__Task requirements__.
The answer must be every line below that contains the string "comment".

========================================

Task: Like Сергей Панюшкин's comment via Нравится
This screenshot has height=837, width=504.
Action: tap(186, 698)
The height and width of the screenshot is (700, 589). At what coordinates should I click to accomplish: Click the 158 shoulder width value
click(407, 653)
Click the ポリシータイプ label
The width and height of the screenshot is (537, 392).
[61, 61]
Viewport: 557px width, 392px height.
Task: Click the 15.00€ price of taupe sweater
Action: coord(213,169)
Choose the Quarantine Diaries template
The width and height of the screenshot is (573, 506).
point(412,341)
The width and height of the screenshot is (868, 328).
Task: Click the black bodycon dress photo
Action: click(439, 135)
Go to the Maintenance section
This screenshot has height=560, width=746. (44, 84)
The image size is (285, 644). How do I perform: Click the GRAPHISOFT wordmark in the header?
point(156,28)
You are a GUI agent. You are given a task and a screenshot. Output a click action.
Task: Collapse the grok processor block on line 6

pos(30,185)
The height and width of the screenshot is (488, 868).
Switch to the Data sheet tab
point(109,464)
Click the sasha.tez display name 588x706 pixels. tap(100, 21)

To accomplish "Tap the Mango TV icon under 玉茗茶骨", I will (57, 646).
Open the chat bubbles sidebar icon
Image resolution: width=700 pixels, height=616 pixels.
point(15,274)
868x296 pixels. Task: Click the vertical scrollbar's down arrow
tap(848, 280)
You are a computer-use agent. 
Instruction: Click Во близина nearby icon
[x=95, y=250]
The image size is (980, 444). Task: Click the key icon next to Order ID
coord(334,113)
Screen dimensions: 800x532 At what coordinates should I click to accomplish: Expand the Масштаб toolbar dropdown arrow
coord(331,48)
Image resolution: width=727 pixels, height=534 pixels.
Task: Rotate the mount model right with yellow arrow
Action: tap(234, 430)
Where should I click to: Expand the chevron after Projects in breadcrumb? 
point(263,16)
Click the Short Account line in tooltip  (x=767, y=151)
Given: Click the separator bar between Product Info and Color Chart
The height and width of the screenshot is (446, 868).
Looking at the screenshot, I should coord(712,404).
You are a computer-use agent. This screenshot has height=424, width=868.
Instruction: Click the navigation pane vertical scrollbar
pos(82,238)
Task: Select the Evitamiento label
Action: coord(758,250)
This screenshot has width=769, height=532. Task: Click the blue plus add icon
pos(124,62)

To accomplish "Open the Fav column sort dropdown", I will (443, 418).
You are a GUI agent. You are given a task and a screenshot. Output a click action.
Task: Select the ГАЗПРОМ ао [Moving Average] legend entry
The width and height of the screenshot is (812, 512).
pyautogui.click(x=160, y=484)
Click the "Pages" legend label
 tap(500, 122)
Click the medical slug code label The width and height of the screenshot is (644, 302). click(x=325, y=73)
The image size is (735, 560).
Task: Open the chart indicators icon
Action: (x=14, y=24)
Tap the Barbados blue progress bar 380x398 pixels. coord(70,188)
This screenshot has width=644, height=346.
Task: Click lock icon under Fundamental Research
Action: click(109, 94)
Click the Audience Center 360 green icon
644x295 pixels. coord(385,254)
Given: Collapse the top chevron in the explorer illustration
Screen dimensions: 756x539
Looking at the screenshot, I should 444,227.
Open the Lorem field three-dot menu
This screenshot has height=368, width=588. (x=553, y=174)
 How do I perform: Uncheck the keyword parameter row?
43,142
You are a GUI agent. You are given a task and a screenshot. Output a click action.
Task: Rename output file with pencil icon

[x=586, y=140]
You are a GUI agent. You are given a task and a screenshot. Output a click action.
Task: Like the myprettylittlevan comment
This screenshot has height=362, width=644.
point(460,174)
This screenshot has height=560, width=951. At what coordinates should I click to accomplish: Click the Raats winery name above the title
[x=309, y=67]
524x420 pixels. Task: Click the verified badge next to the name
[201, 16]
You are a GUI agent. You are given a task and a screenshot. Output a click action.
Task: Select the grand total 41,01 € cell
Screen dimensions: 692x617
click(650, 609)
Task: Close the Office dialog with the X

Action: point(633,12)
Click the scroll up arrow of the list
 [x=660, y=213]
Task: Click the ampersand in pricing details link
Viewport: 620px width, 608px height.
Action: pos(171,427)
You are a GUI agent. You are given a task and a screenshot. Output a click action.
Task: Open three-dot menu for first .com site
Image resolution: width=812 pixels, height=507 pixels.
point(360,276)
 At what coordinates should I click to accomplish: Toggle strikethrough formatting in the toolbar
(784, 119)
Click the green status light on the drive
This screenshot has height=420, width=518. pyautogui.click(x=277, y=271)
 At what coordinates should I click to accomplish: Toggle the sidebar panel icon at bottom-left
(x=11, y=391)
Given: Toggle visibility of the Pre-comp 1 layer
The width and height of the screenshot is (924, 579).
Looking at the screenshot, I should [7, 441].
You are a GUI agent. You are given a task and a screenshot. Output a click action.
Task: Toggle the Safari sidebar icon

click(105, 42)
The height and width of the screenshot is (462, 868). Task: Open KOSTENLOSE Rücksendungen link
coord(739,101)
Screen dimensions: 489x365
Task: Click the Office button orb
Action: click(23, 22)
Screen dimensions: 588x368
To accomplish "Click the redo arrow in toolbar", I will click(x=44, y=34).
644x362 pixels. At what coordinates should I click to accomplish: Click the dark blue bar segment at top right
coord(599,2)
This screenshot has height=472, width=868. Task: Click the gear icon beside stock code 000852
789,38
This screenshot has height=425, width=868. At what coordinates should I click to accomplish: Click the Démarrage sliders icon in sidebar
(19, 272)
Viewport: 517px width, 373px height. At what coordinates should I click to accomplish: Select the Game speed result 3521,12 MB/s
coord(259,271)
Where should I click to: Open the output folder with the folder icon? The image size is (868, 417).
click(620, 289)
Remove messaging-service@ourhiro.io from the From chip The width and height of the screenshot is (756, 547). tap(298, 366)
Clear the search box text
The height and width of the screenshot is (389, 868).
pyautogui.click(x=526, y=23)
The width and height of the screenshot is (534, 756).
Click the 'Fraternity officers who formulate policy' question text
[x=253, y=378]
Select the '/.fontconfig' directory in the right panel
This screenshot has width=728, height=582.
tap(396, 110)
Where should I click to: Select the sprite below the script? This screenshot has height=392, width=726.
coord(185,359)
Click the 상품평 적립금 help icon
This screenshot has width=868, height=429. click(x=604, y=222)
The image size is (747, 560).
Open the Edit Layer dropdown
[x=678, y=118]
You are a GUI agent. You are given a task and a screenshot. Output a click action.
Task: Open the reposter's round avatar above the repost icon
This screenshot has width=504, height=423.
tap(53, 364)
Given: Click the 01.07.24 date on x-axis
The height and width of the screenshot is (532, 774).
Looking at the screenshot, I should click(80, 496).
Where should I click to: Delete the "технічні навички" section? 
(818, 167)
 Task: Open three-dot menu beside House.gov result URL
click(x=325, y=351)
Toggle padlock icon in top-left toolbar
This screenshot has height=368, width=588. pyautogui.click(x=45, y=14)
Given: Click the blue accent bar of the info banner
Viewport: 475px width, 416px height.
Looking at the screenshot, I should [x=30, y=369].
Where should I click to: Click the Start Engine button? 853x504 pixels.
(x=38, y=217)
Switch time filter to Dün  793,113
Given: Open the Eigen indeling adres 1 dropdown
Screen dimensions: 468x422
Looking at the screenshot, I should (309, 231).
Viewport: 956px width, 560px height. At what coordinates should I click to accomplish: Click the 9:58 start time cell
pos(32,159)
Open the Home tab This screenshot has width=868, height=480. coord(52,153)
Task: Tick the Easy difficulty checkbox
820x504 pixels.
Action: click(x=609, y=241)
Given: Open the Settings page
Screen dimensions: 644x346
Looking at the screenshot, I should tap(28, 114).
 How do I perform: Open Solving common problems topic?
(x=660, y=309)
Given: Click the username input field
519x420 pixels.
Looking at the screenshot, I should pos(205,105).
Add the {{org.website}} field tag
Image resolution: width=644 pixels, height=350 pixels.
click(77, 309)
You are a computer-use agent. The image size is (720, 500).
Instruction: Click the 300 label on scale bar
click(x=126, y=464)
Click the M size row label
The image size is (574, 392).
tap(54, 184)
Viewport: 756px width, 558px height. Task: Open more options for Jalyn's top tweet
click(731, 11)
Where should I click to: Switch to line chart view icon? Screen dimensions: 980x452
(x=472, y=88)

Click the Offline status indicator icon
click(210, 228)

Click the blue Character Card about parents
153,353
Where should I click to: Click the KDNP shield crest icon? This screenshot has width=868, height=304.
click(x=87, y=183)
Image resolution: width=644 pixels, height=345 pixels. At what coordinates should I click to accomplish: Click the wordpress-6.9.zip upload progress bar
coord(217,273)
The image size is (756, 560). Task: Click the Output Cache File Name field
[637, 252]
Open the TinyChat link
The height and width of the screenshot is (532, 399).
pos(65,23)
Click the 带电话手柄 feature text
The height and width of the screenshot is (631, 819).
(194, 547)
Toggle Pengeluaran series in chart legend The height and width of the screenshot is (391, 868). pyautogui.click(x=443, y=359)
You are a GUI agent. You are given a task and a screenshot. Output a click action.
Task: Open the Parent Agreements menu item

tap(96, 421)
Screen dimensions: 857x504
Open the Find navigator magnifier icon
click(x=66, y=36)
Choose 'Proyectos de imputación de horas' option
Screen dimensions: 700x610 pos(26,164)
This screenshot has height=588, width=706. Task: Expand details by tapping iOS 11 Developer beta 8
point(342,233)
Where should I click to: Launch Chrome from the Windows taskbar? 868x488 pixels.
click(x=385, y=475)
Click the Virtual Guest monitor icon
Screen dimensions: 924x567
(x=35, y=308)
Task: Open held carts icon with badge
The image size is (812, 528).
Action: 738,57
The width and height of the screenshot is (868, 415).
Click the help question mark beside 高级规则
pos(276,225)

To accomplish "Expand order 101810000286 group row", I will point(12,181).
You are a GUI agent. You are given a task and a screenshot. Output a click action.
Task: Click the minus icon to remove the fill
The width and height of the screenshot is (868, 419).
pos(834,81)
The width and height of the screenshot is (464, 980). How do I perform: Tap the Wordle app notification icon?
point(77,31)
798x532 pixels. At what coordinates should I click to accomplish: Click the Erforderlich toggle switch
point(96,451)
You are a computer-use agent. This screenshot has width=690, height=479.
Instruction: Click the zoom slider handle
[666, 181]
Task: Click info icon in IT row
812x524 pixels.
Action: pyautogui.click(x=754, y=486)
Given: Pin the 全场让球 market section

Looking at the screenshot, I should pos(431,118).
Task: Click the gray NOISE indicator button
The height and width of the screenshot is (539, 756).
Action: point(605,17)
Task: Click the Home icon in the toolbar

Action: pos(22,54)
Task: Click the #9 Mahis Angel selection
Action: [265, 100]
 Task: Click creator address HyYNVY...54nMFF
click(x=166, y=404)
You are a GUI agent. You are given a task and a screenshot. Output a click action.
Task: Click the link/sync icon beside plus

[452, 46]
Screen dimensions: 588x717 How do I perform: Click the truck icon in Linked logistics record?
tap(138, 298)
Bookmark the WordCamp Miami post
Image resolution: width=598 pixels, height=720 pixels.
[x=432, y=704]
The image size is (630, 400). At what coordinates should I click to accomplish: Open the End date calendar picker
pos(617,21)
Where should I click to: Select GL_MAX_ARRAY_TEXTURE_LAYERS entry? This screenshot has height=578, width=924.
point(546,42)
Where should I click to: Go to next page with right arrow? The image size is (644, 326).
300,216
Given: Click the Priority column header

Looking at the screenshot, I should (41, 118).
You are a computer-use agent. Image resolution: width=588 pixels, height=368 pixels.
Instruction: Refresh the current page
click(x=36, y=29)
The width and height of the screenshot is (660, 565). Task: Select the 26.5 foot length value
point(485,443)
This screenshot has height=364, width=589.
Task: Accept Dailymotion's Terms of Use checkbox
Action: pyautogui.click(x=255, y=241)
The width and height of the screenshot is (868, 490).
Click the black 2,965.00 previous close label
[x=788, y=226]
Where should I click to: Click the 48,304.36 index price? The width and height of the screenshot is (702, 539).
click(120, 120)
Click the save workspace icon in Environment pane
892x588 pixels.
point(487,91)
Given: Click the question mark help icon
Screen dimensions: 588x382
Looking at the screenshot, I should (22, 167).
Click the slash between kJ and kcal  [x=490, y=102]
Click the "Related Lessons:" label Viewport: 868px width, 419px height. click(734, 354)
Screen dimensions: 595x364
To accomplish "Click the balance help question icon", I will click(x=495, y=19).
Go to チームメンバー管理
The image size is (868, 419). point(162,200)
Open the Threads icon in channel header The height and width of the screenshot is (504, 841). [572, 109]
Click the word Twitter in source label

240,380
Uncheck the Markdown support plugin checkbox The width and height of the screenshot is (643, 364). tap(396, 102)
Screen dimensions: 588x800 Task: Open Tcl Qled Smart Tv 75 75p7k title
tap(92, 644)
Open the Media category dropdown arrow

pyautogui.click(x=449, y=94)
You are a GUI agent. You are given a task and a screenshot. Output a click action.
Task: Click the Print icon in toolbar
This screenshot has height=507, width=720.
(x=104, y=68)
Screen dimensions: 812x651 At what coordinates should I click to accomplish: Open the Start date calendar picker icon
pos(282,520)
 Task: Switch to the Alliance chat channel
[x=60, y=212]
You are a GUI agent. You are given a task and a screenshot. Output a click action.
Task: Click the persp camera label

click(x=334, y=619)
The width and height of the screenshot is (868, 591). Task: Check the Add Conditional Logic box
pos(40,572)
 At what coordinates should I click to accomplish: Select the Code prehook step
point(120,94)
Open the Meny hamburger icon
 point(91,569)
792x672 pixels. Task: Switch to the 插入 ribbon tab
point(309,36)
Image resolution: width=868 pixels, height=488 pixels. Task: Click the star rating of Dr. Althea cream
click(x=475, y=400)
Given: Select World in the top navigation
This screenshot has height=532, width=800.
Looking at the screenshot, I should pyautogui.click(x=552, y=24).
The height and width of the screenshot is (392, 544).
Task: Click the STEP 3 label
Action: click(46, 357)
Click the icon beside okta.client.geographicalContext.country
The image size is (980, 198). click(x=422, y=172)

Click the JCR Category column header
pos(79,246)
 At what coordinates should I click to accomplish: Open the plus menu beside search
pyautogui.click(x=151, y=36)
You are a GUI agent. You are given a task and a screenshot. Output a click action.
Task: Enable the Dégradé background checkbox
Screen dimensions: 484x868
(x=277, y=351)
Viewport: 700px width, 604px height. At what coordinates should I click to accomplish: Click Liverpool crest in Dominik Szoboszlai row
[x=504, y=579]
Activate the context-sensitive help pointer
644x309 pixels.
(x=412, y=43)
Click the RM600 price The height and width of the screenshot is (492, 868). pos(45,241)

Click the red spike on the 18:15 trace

========================================

__Solved exercise__.
Task: Like Сергей Панюшкин's comment via Нравится
Task: Like the myprettylittlevan comment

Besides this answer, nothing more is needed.